> _GOAL_
Transcribe the rows below verbatim, from the line containing "Select the -Width measurement icon" up to and including the line containing "[x=61, y=248]", and give nothing else.

> _SUPPLIED DATA_
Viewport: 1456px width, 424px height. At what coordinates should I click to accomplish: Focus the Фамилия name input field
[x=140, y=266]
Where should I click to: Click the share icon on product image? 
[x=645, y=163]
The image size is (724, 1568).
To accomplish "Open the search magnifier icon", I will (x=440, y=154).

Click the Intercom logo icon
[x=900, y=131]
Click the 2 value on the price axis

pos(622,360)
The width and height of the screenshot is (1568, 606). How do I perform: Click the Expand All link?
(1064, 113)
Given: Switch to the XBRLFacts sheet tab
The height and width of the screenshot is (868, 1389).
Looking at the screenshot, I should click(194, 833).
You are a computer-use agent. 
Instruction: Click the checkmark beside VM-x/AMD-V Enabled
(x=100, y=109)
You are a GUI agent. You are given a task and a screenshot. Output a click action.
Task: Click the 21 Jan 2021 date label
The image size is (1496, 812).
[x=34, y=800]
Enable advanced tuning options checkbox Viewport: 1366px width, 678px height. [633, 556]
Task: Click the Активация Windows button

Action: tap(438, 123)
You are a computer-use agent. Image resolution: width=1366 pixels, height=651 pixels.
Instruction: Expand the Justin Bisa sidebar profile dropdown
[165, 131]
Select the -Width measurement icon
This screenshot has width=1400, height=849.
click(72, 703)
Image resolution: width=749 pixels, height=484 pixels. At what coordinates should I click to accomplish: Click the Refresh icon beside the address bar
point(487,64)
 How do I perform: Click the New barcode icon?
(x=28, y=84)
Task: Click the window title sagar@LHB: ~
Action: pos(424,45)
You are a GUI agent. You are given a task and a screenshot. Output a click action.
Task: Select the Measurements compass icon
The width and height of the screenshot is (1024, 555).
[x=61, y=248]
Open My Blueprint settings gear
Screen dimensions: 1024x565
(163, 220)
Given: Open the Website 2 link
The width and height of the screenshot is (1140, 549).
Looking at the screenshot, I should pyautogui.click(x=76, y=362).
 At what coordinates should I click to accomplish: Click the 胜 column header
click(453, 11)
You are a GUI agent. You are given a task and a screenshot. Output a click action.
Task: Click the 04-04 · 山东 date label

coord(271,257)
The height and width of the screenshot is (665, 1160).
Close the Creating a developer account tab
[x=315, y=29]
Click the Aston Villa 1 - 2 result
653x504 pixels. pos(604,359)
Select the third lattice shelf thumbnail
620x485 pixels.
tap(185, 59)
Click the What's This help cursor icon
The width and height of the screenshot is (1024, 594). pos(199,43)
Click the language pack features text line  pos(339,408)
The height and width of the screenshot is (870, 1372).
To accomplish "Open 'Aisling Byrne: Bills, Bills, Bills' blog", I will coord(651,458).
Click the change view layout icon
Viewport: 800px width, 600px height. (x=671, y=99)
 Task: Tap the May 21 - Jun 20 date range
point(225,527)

> _WRITTEN RESPONSE_
Select the -Width measurement icon
This screenshot has width=1400, height=849.
click(72, 703)
Image resolution: width=749 pixels, height=484 pixels. At what coordinates should I click to accomplish: Click the Refresh icon beside the address bar
point(487,64)
 How do I perform: Click the New barcode icon?
(x=28, y=84)
Task: Click the window title sagar@LHB: ~
Action: pos(424,45)
You are a GUI agent. You are given a task and a screenshot. Output a click action.
Task: Select the Measurements compass icon
The width and height of the screenshot is (1024, 555).
[x=61, y=248]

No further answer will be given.